(Source data)
▬▬▬▬▬▬▬▬▬▬
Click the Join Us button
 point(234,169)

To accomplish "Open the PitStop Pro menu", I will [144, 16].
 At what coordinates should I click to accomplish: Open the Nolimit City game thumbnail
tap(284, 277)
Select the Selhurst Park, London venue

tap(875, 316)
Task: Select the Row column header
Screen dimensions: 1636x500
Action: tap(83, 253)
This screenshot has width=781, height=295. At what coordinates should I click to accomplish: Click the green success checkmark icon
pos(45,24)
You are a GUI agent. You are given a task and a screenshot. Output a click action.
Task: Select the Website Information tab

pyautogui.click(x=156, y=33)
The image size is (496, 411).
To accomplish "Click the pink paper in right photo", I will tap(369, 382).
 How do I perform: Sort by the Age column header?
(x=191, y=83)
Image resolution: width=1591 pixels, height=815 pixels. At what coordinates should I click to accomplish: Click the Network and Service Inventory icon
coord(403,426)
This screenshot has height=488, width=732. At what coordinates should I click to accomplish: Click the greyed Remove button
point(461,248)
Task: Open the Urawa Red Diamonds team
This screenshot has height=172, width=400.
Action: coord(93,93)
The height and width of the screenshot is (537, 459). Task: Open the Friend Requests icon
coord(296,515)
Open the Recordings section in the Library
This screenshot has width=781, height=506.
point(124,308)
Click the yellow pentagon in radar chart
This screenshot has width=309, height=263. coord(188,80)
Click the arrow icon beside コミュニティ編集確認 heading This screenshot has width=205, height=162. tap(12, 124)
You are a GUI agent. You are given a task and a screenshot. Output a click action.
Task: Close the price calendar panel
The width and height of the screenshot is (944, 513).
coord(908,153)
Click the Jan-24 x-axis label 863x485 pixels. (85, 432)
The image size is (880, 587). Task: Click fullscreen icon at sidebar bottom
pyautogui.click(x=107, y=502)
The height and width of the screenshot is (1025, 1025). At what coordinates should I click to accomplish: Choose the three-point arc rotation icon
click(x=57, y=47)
▬▬▬▬▬▬▬▬▬▬
(What to produce)
The only output should be the lines from the one containing "The height and width of the screenshot is (1025, 1025)." through the final line of the material above, copied exactly.

(Answer for this exercise)
The height and width of the screenshot is (1025, 1025). At what coordinates should I click to accomplish: Choose the three-point arc rotation icon
click(x=57, y=47)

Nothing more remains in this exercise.